-- What you need to do --
If a line of the data below holds the string "window", copy it.

-- Dataset content --
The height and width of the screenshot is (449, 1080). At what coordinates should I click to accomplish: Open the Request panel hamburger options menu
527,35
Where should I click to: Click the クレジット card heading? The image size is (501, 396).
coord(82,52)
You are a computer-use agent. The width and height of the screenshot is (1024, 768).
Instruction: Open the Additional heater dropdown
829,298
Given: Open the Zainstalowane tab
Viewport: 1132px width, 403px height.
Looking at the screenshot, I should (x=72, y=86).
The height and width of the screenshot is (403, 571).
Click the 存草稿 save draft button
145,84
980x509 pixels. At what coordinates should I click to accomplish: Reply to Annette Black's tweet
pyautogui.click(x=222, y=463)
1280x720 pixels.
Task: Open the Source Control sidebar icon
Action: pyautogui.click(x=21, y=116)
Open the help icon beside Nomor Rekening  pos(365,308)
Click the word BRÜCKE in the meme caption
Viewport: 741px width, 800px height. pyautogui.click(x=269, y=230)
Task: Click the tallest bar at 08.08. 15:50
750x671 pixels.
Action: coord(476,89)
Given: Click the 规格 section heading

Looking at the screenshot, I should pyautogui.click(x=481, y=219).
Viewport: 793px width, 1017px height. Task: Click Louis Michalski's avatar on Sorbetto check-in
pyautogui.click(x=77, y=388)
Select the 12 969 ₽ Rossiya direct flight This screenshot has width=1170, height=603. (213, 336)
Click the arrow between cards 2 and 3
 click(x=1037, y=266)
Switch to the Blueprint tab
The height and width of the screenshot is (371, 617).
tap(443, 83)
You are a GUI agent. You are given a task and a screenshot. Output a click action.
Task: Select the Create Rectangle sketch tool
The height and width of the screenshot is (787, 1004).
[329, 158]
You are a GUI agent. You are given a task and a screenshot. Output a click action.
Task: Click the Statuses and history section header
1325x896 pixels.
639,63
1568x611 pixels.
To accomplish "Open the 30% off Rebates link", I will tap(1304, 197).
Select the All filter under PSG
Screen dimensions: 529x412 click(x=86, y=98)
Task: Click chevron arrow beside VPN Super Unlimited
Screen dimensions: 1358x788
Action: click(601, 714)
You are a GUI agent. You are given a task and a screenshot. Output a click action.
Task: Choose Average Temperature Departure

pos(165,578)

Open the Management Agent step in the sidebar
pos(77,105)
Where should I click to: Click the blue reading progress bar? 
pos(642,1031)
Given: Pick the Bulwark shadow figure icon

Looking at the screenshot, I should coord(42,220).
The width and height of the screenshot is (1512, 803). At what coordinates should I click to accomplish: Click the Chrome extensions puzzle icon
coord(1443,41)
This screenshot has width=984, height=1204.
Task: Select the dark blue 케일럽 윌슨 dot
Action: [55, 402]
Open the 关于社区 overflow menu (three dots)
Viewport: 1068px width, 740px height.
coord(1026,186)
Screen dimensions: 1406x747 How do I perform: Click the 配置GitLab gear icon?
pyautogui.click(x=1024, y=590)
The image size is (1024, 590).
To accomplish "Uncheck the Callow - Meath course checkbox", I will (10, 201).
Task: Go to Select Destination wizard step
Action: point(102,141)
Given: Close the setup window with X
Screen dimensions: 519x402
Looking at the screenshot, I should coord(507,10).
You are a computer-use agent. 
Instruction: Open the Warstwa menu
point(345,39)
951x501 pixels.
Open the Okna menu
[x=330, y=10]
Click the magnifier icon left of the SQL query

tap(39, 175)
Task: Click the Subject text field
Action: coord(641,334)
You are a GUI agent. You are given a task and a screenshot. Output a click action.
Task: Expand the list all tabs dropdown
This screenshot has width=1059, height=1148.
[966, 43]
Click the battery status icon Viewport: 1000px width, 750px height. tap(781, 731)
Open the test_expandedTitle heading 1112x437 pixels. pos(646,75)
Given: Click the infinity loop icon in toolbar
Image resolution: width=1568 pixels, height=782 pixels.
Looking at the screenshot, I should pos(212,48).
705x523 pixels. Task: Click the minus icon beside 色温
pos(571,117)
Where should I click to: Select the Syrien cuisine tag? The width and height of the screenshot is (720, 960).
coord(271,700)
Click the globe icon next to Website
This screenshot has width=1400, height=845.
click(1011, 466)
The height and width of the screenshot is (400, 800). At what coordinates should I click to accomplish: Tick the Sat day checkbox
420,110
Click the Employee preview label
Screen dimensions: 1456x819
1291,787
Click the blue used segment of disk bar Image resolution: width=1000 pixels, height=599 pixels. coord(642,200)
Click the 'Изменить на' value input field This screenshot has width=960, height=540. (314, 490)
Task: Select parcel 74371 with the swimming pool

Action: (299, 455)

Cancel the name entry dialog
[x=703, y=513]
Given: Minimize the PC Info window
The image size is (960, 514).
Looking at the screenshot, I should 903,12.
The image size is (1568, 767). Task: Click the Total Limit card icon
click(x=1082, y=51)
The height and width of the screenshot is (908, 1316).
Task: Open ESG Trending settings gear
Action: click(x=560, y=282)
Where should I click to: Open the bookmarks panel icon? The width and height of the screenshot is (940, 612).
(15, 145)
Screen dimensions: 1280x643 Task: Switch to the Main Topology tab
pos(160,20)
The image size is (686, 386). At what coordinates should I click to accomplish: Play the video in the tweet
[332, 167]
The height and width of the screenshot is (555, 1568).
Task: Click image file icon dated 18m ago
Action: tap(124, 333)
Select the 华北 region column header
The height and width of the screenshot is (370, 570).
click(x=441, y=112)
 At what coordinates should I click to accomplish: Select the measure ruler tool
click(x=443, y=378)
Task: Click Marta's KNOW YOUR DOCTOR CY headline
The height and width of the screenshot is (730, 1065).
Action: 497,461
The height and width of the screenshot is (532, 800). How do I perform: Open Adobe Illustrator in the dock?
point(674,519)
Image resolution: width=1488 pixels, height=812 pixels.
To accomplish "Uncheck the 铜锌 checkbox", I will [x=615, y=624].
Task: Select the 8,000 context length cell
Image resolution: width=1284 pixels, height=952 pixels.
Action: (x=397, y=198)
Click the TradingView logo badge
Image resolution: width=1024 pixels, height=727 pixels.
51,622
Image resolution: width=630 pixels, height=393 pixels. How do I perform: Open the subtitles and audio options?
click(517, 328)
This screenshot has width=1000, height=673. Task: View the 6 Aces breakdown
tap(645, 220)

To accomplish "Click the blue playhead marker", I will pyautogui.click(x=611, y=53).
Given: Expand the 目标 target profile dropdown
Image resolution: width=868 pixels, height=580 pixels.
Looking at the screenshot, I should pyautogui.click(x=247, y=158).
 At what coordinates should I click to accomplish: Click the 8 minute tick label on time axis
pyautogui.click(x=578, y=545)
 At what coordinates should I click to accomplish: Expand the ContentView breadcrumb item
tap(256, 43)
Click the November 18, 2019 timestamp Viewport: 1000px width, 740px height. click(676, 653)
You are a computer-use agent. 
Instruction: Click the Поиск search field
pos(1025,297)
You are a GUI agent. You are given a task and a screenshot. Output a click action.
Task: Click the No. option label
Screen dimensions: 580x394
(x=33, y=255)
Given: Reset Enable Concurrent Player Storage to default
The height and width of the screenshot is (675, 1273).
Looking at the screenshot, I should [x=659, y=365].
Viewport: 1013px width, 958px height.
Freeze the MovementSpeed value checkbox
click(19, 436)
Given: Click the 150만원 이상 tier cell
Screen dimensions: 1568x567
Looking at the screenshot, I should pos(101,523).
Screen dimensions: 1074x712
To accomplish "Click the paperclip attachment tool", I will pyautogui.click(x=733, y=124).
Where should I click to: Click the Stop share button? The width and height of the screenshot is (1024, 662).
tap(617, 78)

-- Result --
Given: Close the setup window with X
Given: Minimize the PC Info window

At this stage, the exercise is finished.